Behind this intriguing facade in New York’s East Village my friend Jae Song discovered an even more intriguing establishment.  He writes:

I was in a real bad mood the other day.  My motorbike broke down and I had to get it towed — AGAIN! — and it’s costing me a pretty penny.

I didn’t want to do anything but stay home by myself and watch a movie but I forced myself out to a birthday party — it was at a place called MONO+MONO . . . a Korean-ish restaurant (owned and run by all total hipster Koreans) that also only plays analog music (thus the name.)

It’s ALL VINYL — they have 30,000 vintage records — they take up the entire wall, up to the 20′ high (or more perhaps) ceiling of the place, behind glass.  Only the DJ can access them of course.

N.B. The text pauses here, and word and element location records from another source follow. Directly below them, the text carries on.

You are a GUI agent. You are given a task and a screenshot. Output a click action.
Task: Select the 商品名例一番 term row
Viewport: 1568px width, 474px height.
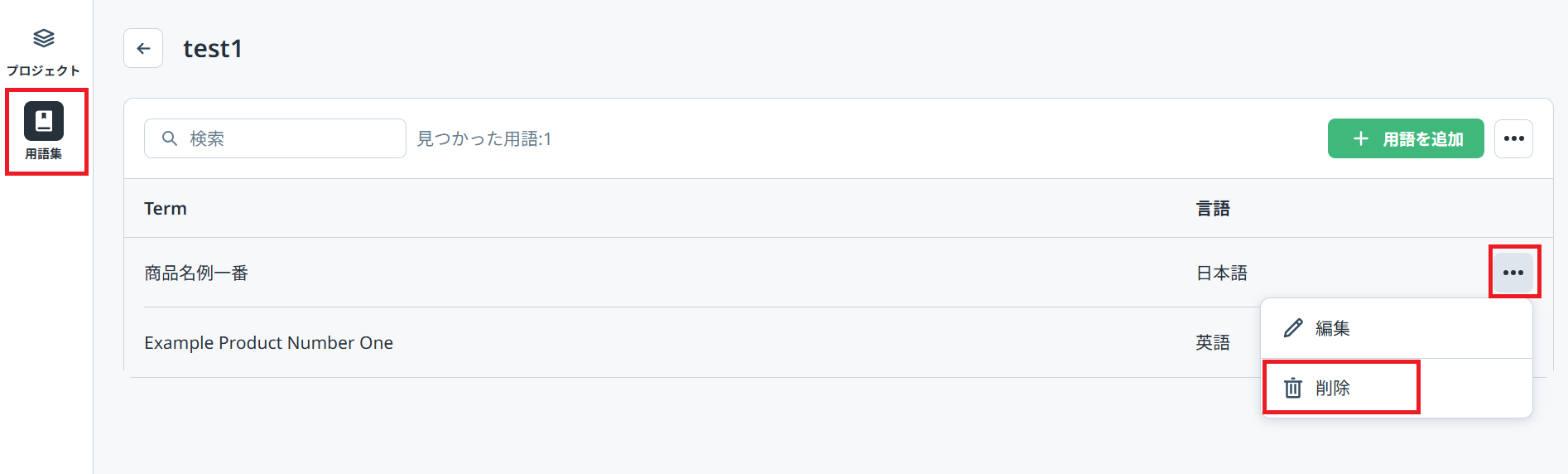196,273
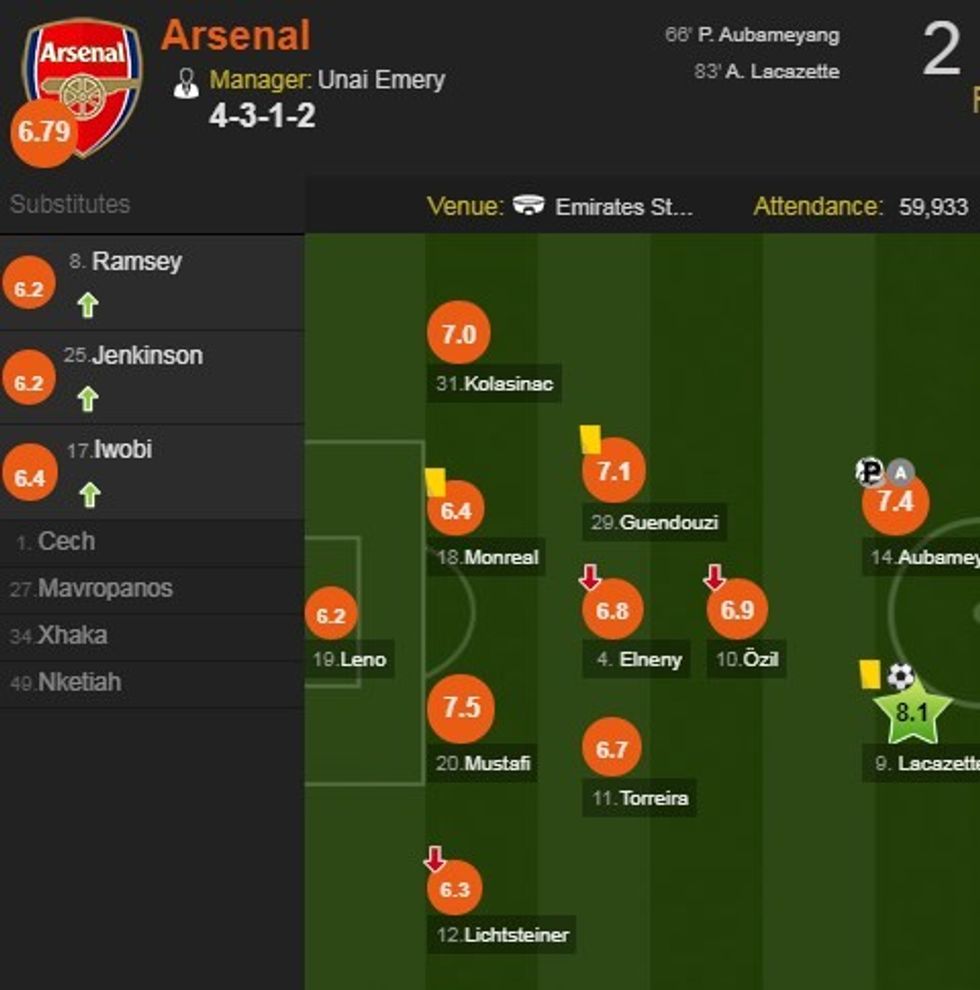Click Monreal's yellow card icon
The height and width of the screenshot is (990, 980).
(435, 482)
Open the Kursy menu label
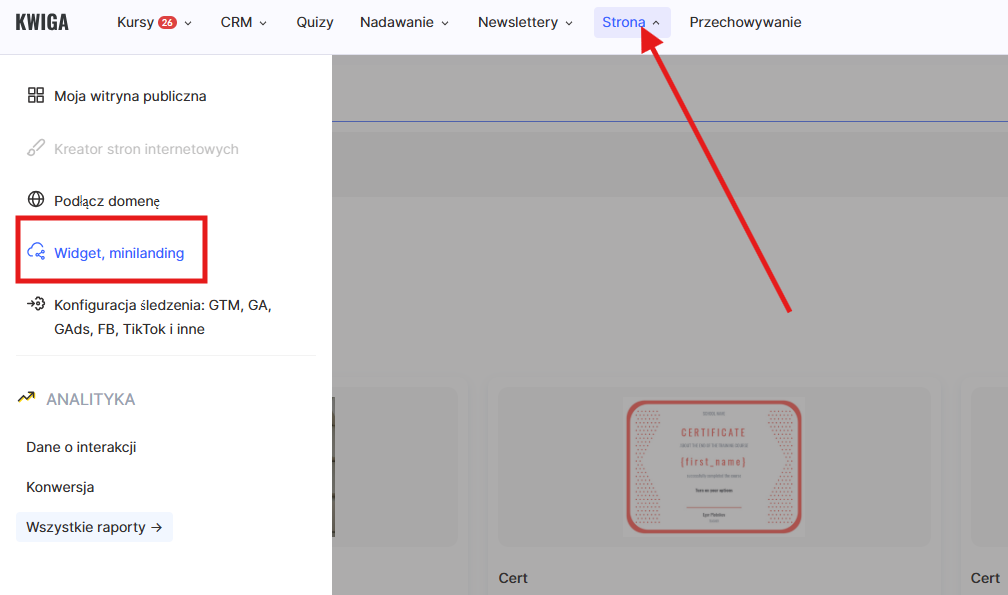The image size is (1008, 595). [135, 22]
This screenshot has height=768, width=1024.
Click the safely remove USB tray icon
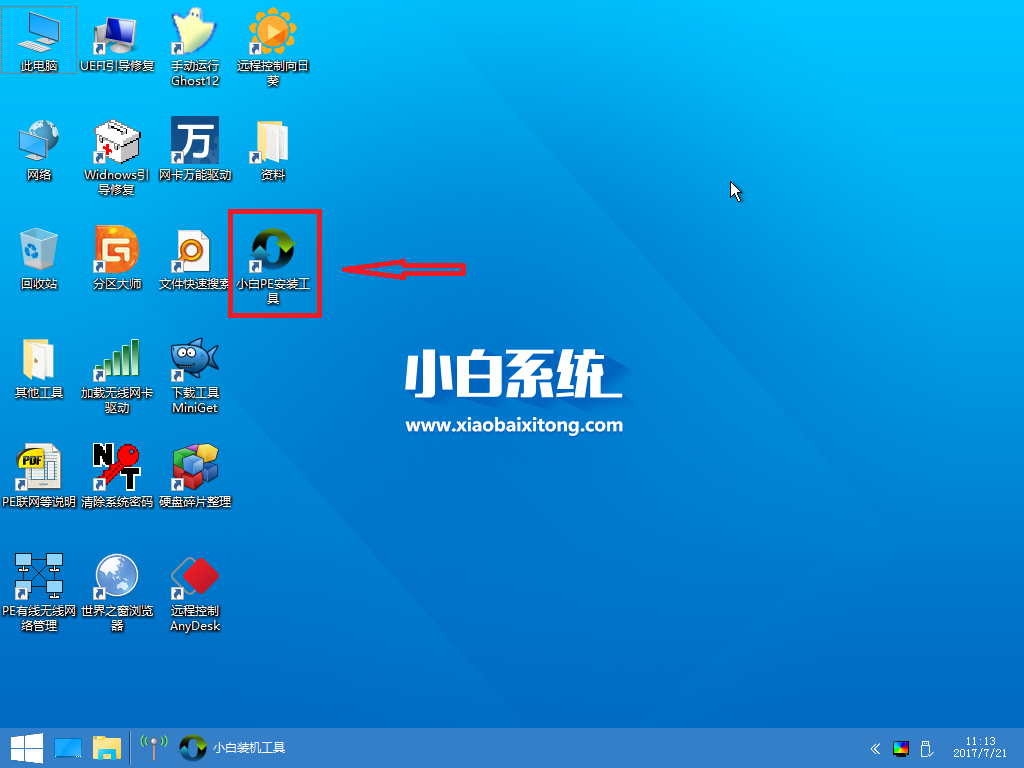click(925, 748)
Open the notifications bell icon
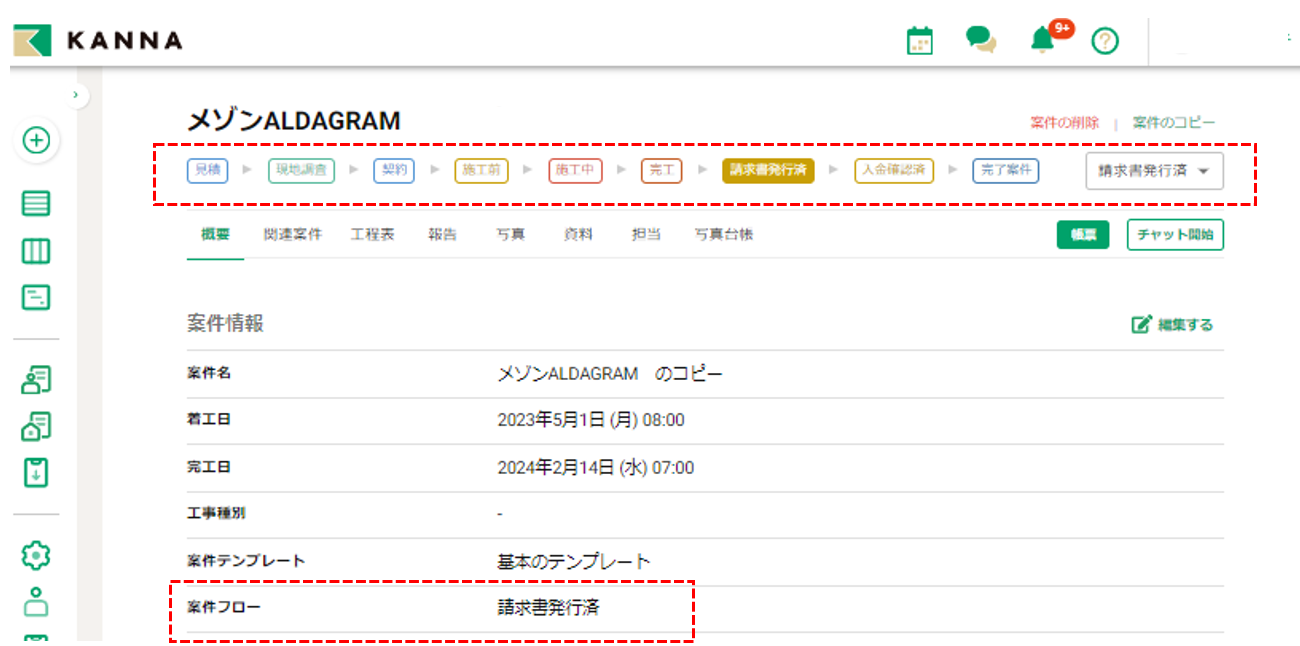Screen dimensions: 1300x646 tap(1042, 40)
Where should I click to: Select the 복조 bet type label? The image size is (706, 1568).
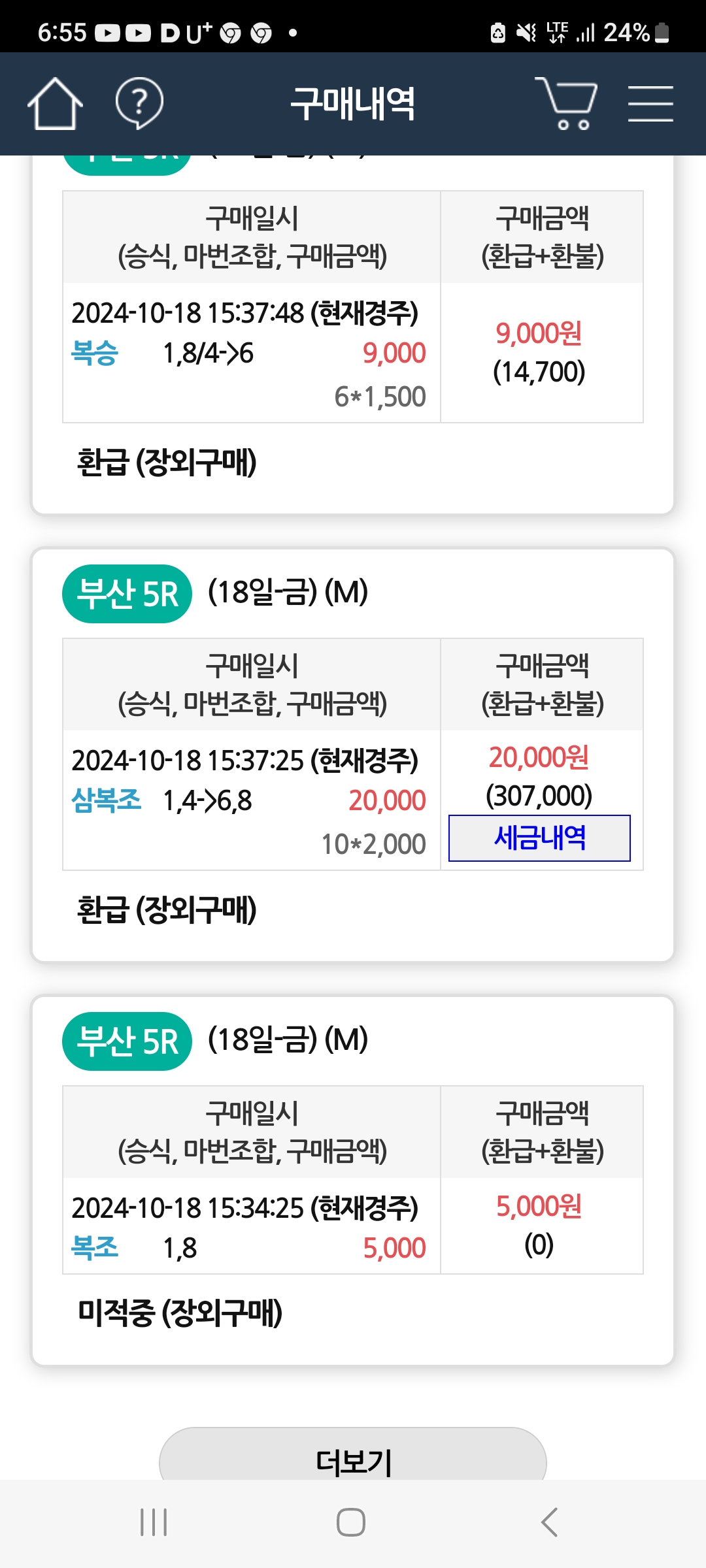95,1247
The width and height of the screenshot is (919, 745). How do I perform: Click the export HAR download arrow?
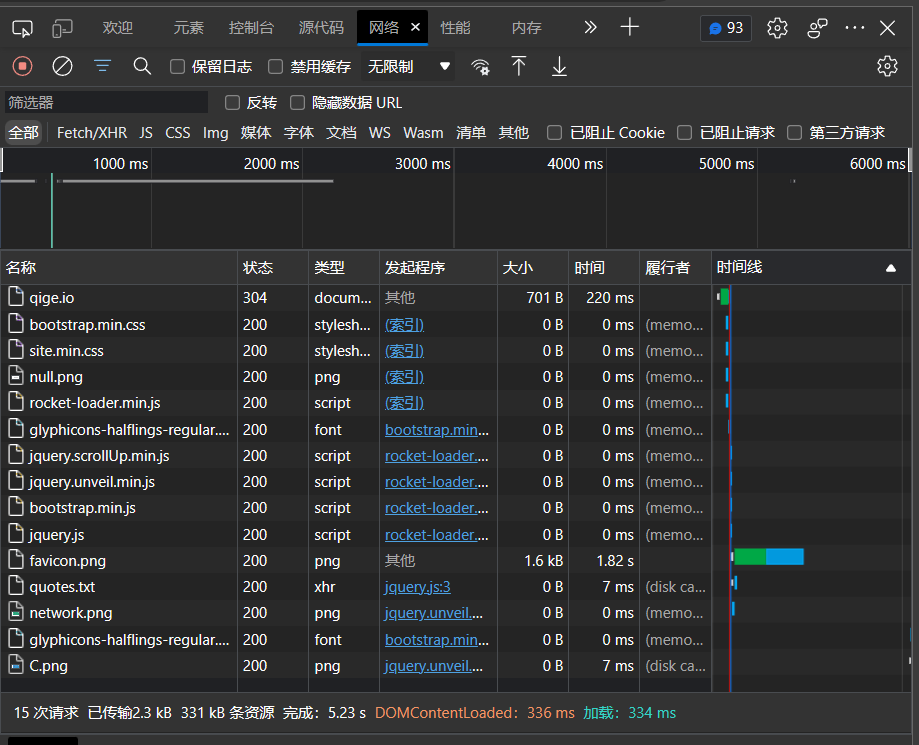coord(559,66)
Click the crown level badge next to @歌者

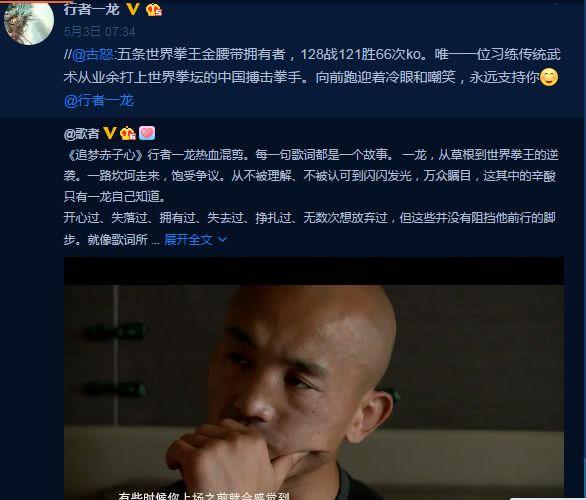coord(128,133)
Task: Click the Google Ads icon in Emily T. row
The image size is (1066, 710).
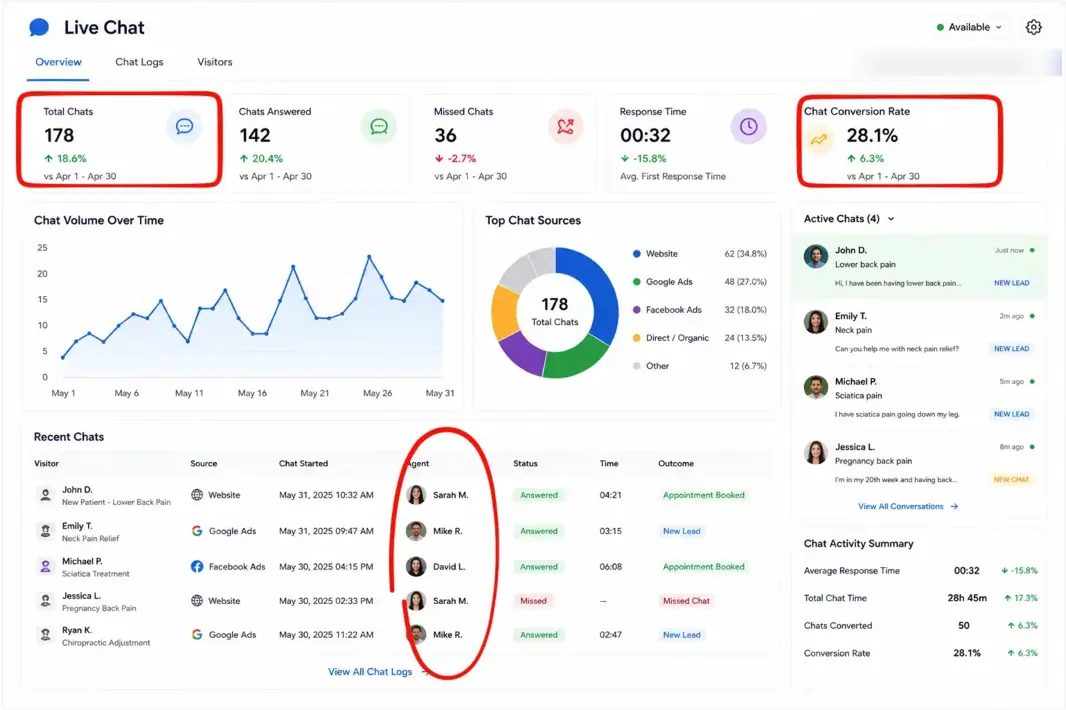Action: coord(197,531)

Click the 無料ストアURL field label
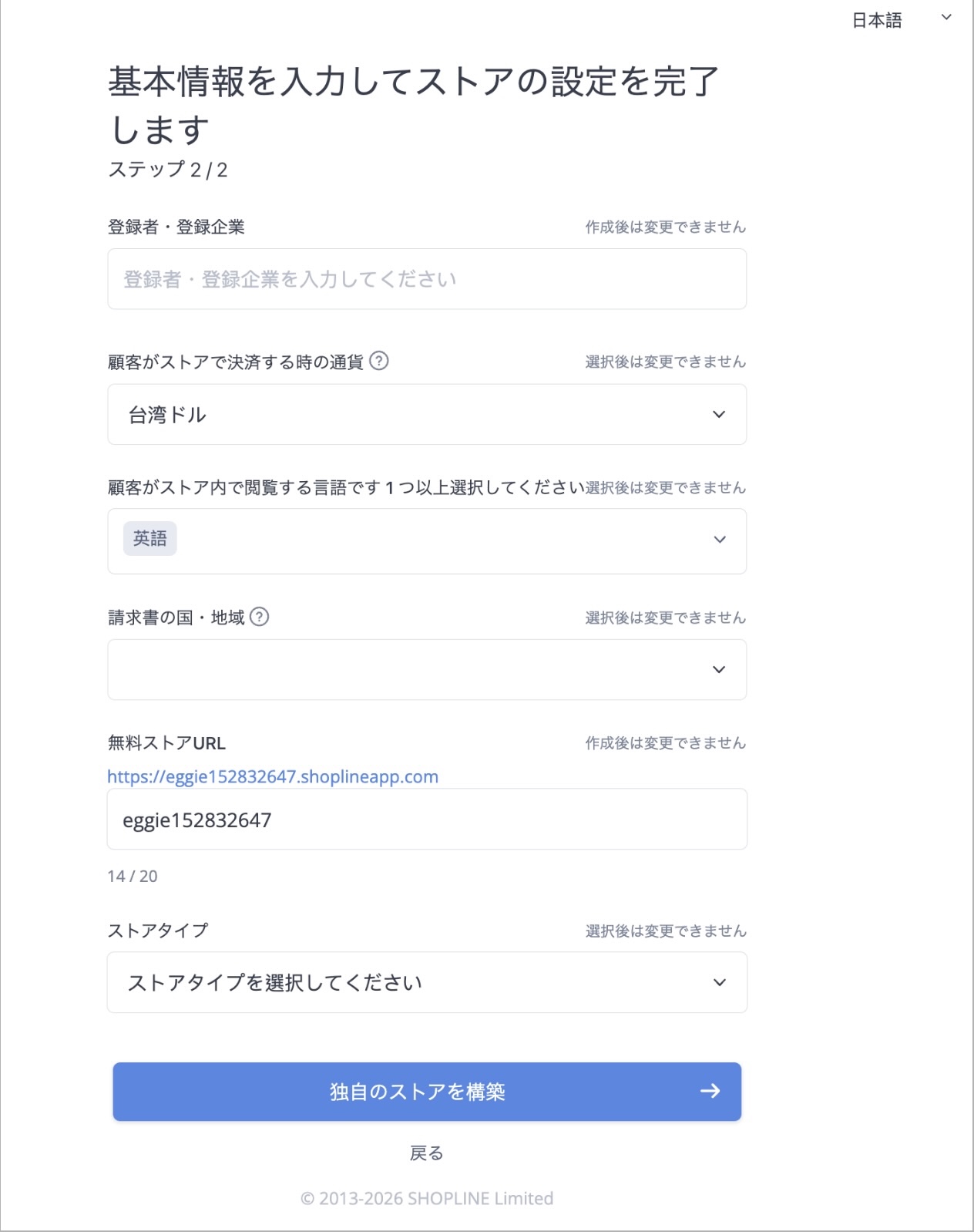[166, 743]
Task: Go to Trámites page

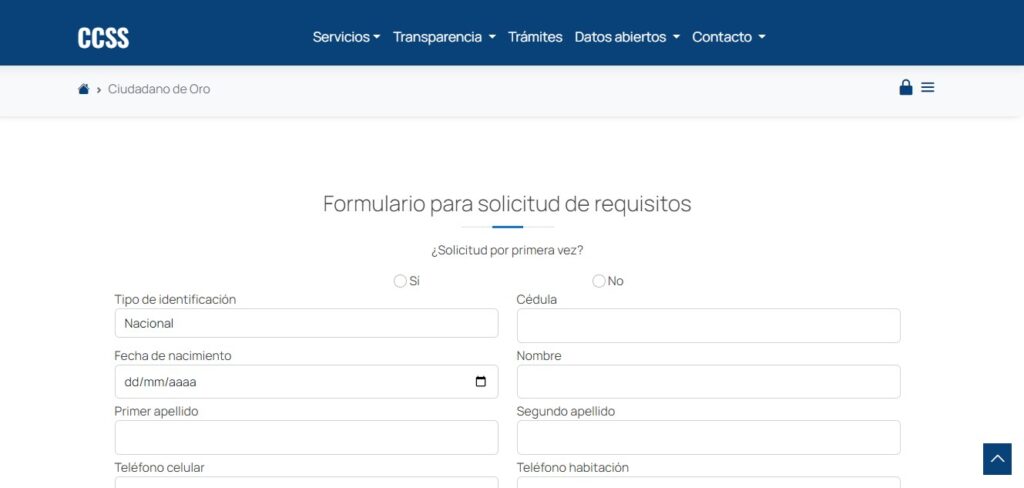Action: [535, 37]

And the spicy fried chicken . . . it is . . . insanely crazy good.  It’s not fried chicken as we know it — it’s that super lightly buttery double-fried Korean style chicken . . . outside layer that is impossibly thin and crunchy and juicy inside — and it’s dry to the touch yet has tons of saucy flavor, tastes like it’s dripping with sauce.

I have to say the music was great all night long.  You see people moving in their seats — if they had a dance floor everyone would have been dancing by the end of the night — warm fun upbeat jazz on vinyl, coming out of tube amps, I suspect (they had old tubes as decoration.)

So . . . I was glad I went out — it made me happy.